Глаза, глаза… Вот вы как отзываетесь на эхо войны. Возле меня дежурили безотрывно по переменке жена, дочери Оля, Наташа, сын Максим и зять Костя. И напрасно их допускали ко мне — физическая боль легче переносится в одиночестве, во всяком случае, не среди родных. Это эгоизм — вынуждать их страдать за тебя.
На третьи сутки ночью сын уговорил дежурную медсестру поискать другие средства успокоения. Видя, что я уже скрючился и не могу разогнуться от боли, она согласилась. Принесла флакончик каких-то желтоватых капель, обильно смочила ими мои воспаленные роговицы, и я сразу уснул. Потом мне стало известно, что эти капли не имеют названия, просто расплавленный капрон. Он-то и заровнял борозды распаханных роговиц, веки стали скользить по ним без былого раздражения.
Пришла пора готовиться к операции.
Стало известно, что оперировать мой правый глаз будет хирург Кретова — кандидат медицинских наук.
— Операция щадящая, — сказал заведующий отделением.

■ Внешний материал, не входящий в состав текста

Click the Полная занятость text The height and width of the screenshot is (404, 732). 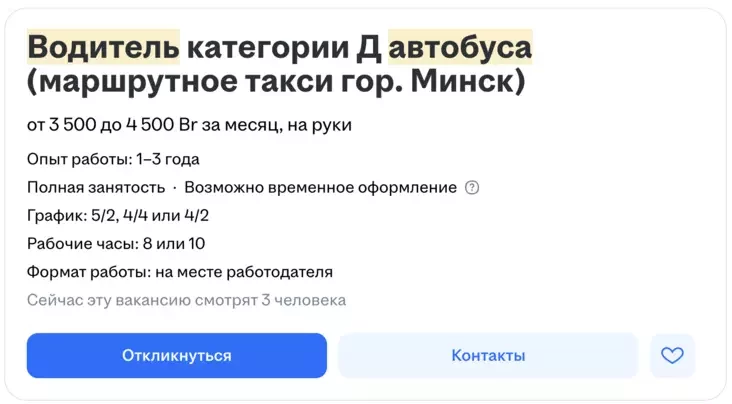[96, 188]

— Как понять «щадящая»? — спросил я.
— Без скальпеля. Кретова освоила ультразвуковую технику.
Я содрогнулся: опять ультразвук. И уже стал обдумывать план побега. Пусть один глаз потеряет зрение, лишь бы не испытывать боли после ультразвуковых ударов.

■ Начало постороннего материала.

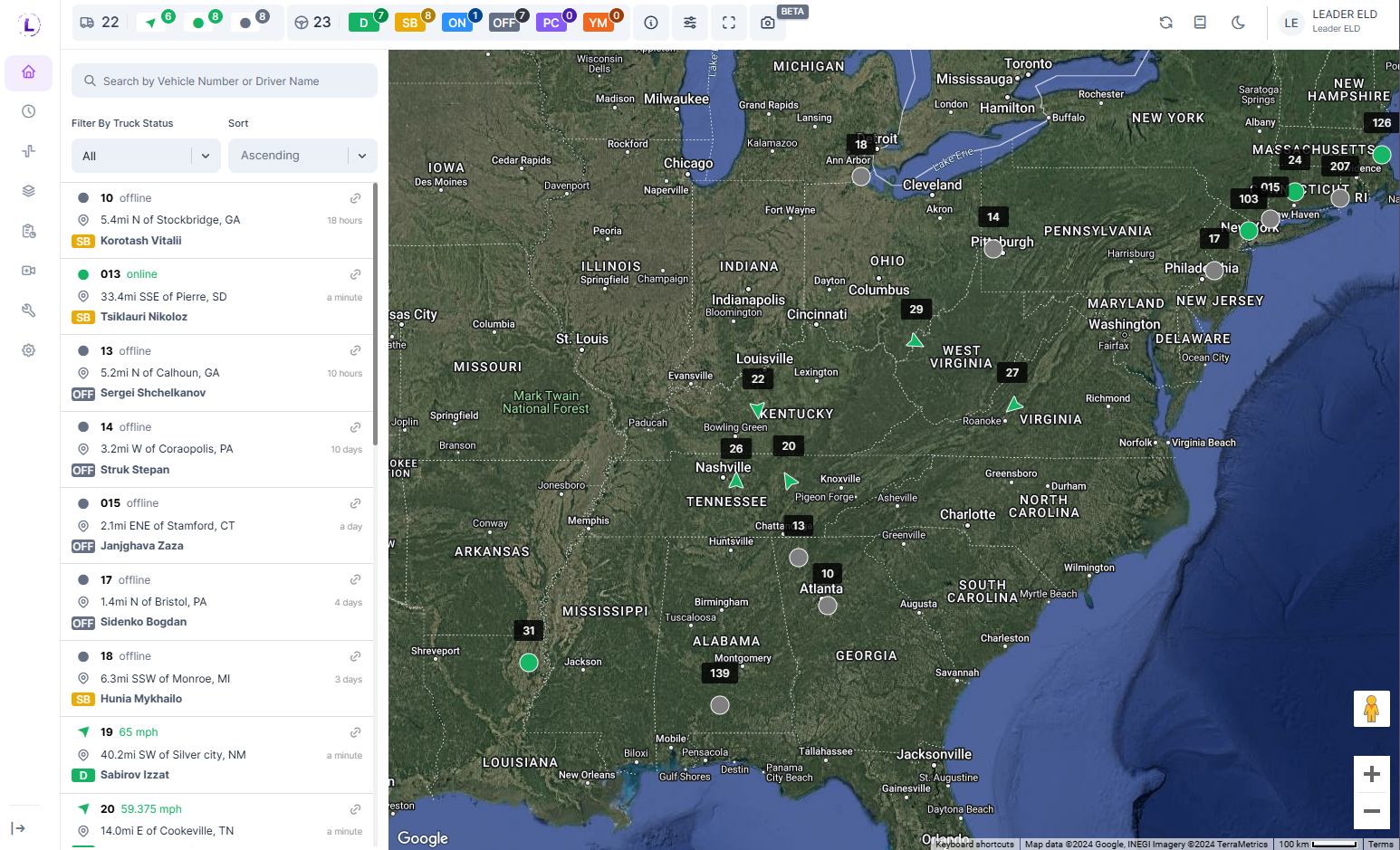Toggle the Driving (D) status filter
1400x850 pixels.
364,23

— Больной Сергеев, в десять ноль-ноль к хирургу Кретовой. Ее звать Ольга Георгиевна, — объявила дежурная сестра, сунув мне под мышку термометр. Пока он прогревался, я раздумывал — показаться хирургу или дать ходу? Температура нормальная. Решил показаться. Из-за любопытства: «Кретова… Фамилия очень знакомая, по отчеству Георгиевна. А у меня в юности был друг Гоша Кретов. Пойду посмотрю…»
Перед входом в кабинет хирурга меня встретила миловидная девушка. Лицо светлое, на груди что-то вроде черепашки с одним глазом на спине, в руках тетрадка — история моей болезни.

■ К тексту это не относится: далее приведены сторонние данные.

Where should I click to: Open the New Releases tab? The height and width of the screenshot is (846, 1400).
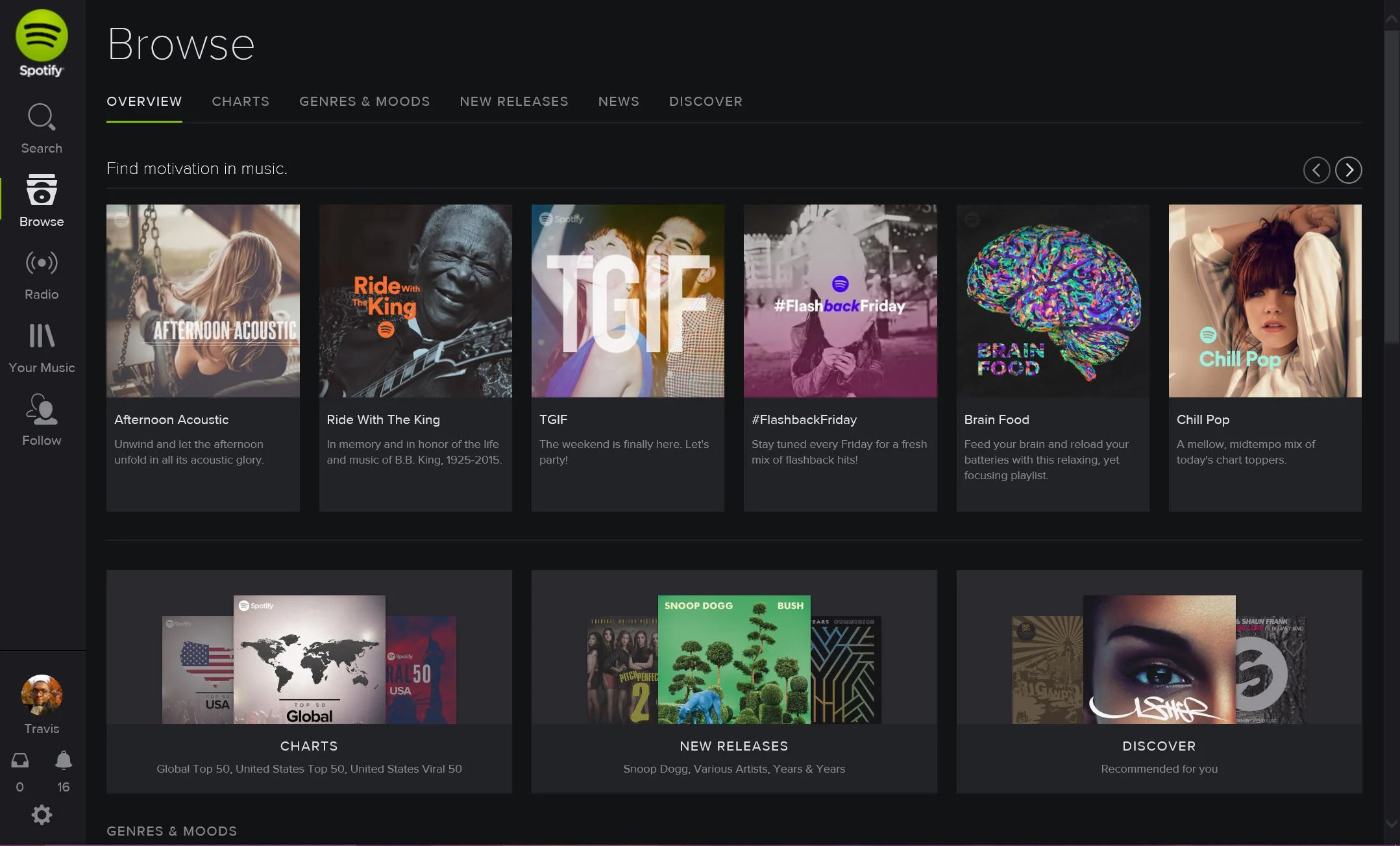point(513,101)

— Я к доктору Кретовой Ольге Георгиевне.
— Проходите, я Кретова, — сказала она, указывая на кресло возле стола.
Смотрю в лицо и не верю: неужели такой молодой девушке доверю оперировать свой глаукомный глаз? Она прикладывает к моему больному глазу свою «черепашку», что-то записывает в тетрадку.
Вспомнилась юность. Спрашиваю:
— Георгий Кретов откуда родом?
Она правильно поняла мой вопрос и, улыбнувшись, ответила:
— Вчера папа сказал: твой больной Сергеев должен спросить, откуда ты родом, если не забыл Гошку Кретова.
— Мир тесен! — воскликнул я.
Как можно забыть глазастого и смышленого друга, с которым прошло детство в далекой сибирской тайге! Я узнал, что Георгий Кретов прошел всю войну в танковых войсках, уволился из армии полковником танковых войск, живет где-то в Москве.
Я попал в руки или, как принято говорить, под нож дочери друга юности. План побега отпал.
— Завтра день операции.
— Буду готовиться, — ответил я. — Привет отцу.
— Он тоже просил передать привет и сказал: «Не уходить от себя».
И вдруг словно позывные прозвучали из далекой юности. Тогда этими словами мы утверждали свое право на признание среди сверстников смелостью, умением постоять за себя. Проявление трусости, отступление от правды пресекалось фразой: «Не уходить от себя». Да и собственная совесть казнила за это жестоко и беспощадно презрением к самому себе. Таковы были нормы дружбы между нами. Похоже, Гоша Кретов не скрывает от дочери своих дум юности.
Я вернулся в палату с досадой на самого себя: предстал перед молодым врачом жалким трусом. Но кому хочется остаться слепым? Я таких не знаю. Самоподготовка к операции вызвала много дум о себе, о жизни. И память унесла меня в сибирскую тайгу, где я родился и вырос, унесла в зону тревожного счастья.